Exercise set
a) Decide whether each statement below agrees with the Hulamin article. Answer yes or no for each, and quote the article's exact deciding words. (i) The group's losses grew to R230.6million from R154m the prior year. (ii) Group sales fell 35 percent to 71000 tons. (iii) The essential goods product lines made up more than half of Hulamin's product portfolio.
b) Transcribe the passage of the Hulamin article between "Chief executive Richard" and "beverage can market.", inclusive.

Extracted text
----
The group reported that its losses grew to R230.6million from R154m the prior year as the pandemic hit its operations.

Chief executive Richard Jacob said the group went through significant cost-reduction efforts, coupled with stringent controls over working capital, which helped to cushion the impact of Covid-19.

Jacob said it managed to claw back some of the losses.

“As experienced by most companies globally, the emergence of the coronavirus pandemic resulted in major disruptions to demand, as well as our manufacturing operations. Consequently, the first half of 2020 was a particular challenging trading period,” Jacob said.

Hulamin said the stringent lockdown regulations in South Africa and the economic depression between April and June resulted in disruptions to all manufacturing operations.

The group said the ban on alcohol sales also weighed heavily on the local beverage can market.

It said group sales plummeted 35percent to 71000 tons from 109000 tons, while Hulamin Rolled Products fell 34percent to an annualised 134000 tons from 206000 tons a year earlier.

Hulamin said the decline in volumes led to a 30percent decline in revenue to R3.7billion.

It said it had been able to restart manufacturing of certain essential goods product lines during April.

“These essential goods product lines, which excluded material for alcoholic beverages, represented less than 50percent of Hulamin’s product portfolio,” Hulamin said.

“As a result, sales volumes in the second quarter were the lowest in recent history.”

Hulamin said its headline loss a share also accelerated 52.2percent to 70cents a share and loss a share widened by 53.1percent to 75c.
----
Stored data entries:
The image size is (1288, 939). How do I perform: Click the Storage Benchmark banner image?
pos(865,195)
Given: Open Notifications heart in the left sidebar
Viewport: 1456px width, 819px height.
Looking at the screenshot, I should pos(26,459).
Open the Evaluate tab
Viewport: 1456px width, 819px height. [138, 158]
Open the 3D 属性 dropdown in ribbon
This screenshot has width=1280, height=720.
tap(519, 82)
----
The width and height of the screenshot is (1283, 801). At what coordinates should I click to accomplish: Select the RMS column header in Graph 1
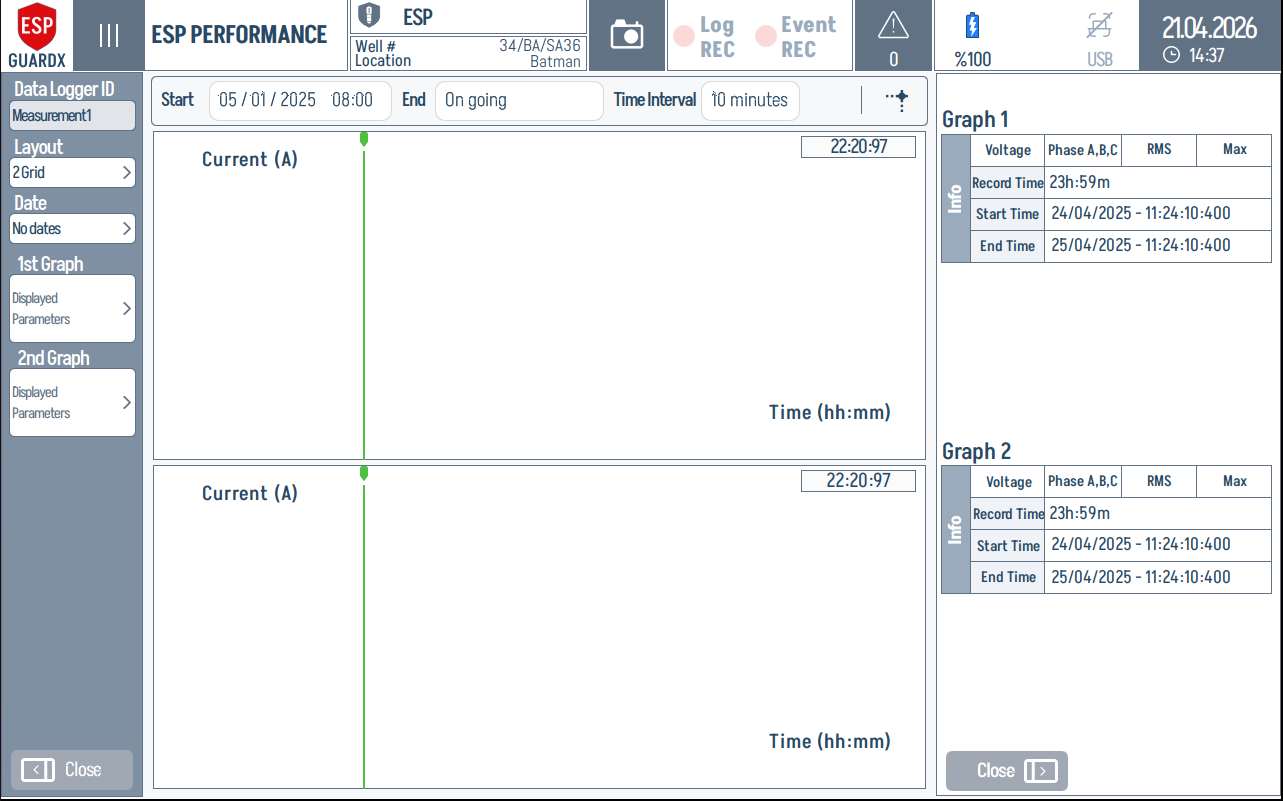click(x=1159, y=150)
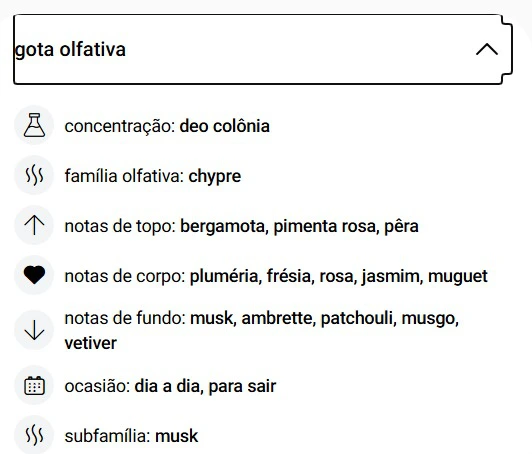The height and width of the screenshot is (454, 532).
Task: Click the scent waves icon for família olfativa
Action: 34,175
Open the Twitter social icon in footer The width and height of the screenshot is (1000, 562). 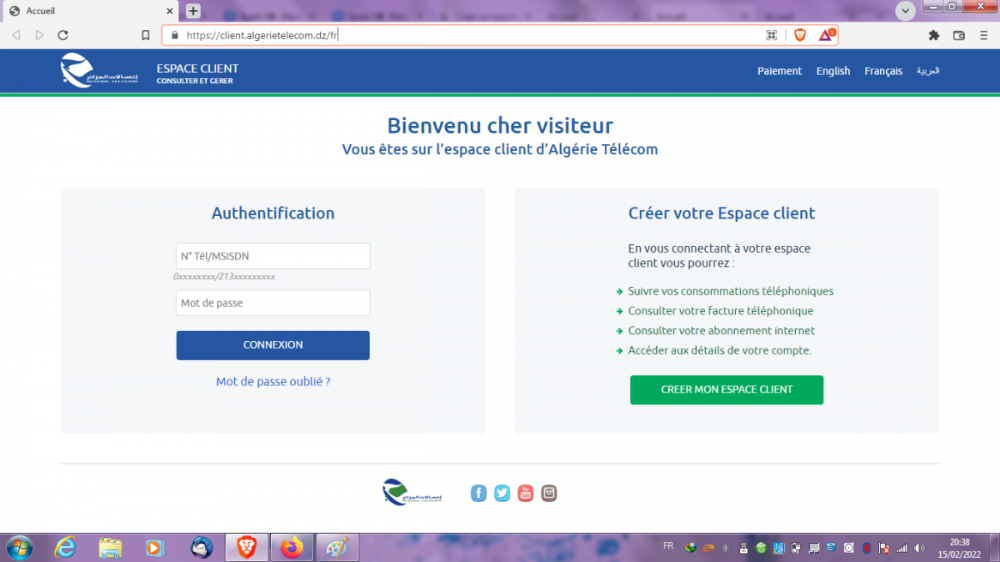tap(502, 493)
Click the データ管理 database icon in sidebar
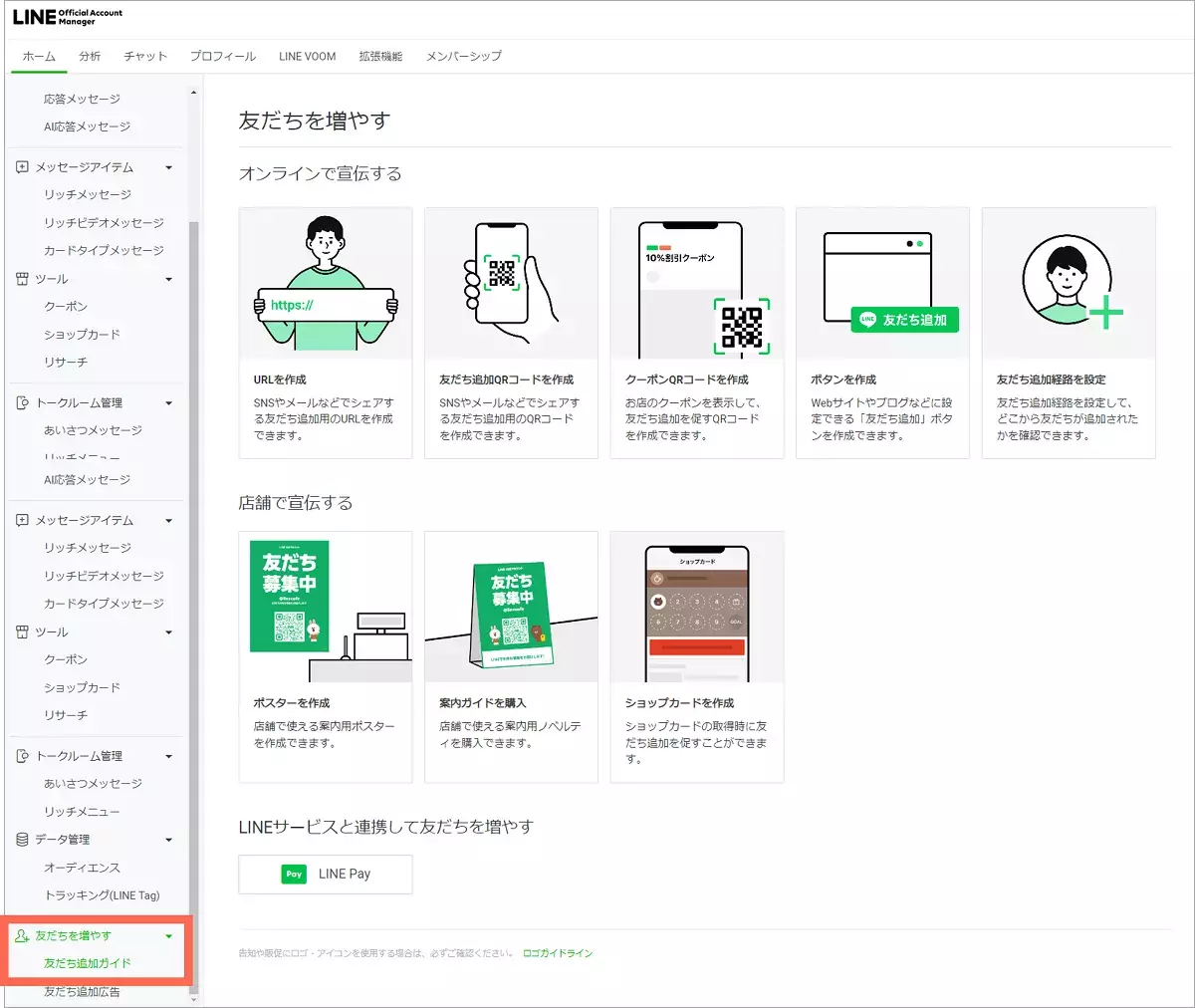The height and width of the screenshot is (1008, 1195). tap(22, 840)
----
Answers by item
a)
(i) Yes: "its losses grew to R230.6million from R154m the prior year"
(ii) Yes: "group sales plummeted 35percent to 71000 tons from 109000 tons"
(iii) No: "represented less than 50percent of Hulamin’s product portfolio"

b)
Chief executive Richard Jacob said the group went through significant cost-reduction efforts, coupled with stringent controls over working capital, which helped to cushion the impact of Covid-19.

Jacob said it managed to claw back some of the losses.

“As experienced by most companies globally, the emergence of the coronavirus pandemic resulted in major disruptions to demand, as well as our manufacturing operations. Consequently, the first half of 2020 was a particular challenging trading period,” Jacob said.

Hulamin said the stringent lockdown regulations in South Africa and the economic depression between April and June resulted in disruptions to all manufacturing operations.

The group said the ban on alcohol sales also weighed heavily on the local beverage can market.